Is religion good for the environment?

The Committee for the Advancement of Scientific Skepticism (CASS) was asked recently to take part in a discussion of the relationship between religion and the environment.  A number of questions were put to the group, and I have reproduced those questions below with some of my (brief) answers.  Feel free to chip-in in the comments – I’d be interested to hear what others think!

1. Is religion to blame (at least in part) for the environmental crisis?
Religion is correlated with poor scientific knowledge in general, so an awareness of environmental issues might be lacking in religious communities.  This is not the fault of religion, but an unfortunate socioeconomic correlation.  You could make a case that this scientific illiteracy is the result of the suppression of critical thinking in dogmatic theology, but you’re getting into bigger issues there.  I’m sure you could point to some preachers or theological perspectives that would support the notion and Christianity is destroying the planet.  However, I think that it would be a stretch to blame environmental degradation on religion.  Indeed, I am sure that there are as many pro-environment Christian groups as pro-exploitation Christian groups.

2. How has Christianity been complicit in environmental degradation instead of an antidote to it?
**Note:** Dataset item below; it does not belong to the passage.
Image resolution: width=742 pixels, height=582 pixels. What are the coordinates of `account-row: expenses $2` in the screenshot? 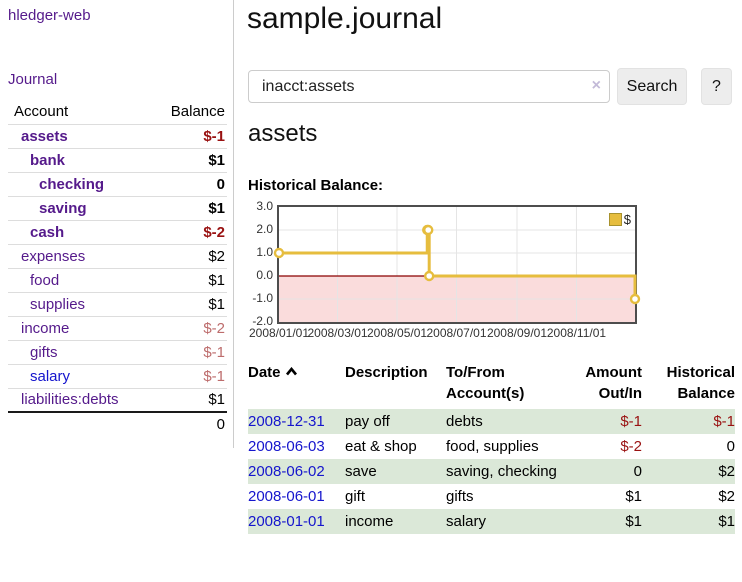 It's located at (118, 256).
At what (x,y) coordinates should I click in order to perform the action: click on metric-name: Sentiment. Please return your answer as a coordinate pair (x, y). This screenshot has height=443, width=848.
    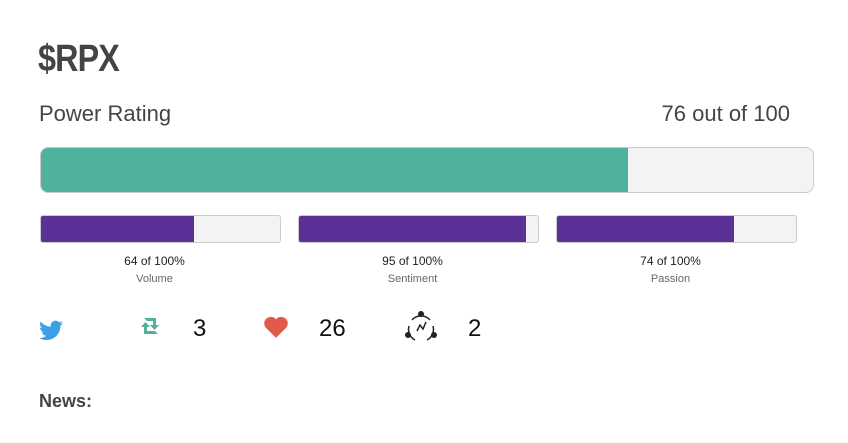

Why is this so?
Saying that “Christians are destroying the planet” is like saying that “white people carried out the Holocaust” – it’s true for the most part, but that is not the causal factor.  The reasons that people destroy the environment are apathy, ignorance and selfishness.

3.  New broad-ranging religious activism across religious lines in the name of “creation care” suggests that religion and science may not be as incompatible as is often assumed.  Are we blaming the (religious) messenger when the message may be more nuanced than often assumed?
This idea of “compatability” of science and religion has been pinging around a lot recently after the Higgs discovery.  I don’t see what argument your correspondant is making, though.  Both scientists and religious people agree that we should save the planet?  That’s not science – that’s simple self-preservation!  You might as well say that religious people also strongly advocate breathing…

4.  Has religion on balance been more of a curse than a blessing to the planet?
It is easy to argue that the Dark Ages (largely the product of religious leanings) delayed global technological development (see below for a graph illustrating, albeit qualitatively, this concept).  This may seem like a bad thing, but had we developed more quickly, we may have destroyed the planet more quickly.  David Quammen (who Ottawa-based CFI-ers were lucky enough to see a few months ago) once said that the horrific diseases caused by the mosquito are the single greatest protection that the rainforest has.  Detrimental phenomena can be a positive when they dissuade us from a potentially destructive path.  Those points aside, I think religion has been largely neutral.

5. What is the humanist/skeptic’s positive case for a green ethic?
From the Council for Secular Humanism’s Statement of Principles: “We want to protect and enhance the earth, to preserve it for future generations, and to avoid inflicting needless suffering on other species.”  The philosophical underpinning for a “land ethic” (sensu Aldo Leopold) can be seen as an extension of our attribution of rights to people and animals.  Obviously we believe in an “inherent value” to life and the planet in that sense.  We also, through scientific research, have discovered the great interconnectedness of living things, and hence the importance of maintaining the balance of nature to the functioning of the “pale blue dot” on which we sit – the “instrumental value”.  Finally, we value the “aesthetics of life”, be it the elegance of diatomic formations, the plumage of a bird of paradise, or the athletic performance of a cheetah racing across the Savannah.  All of this insight is gained through a perspective that sees humankind as simply another small piece of a much greater whole.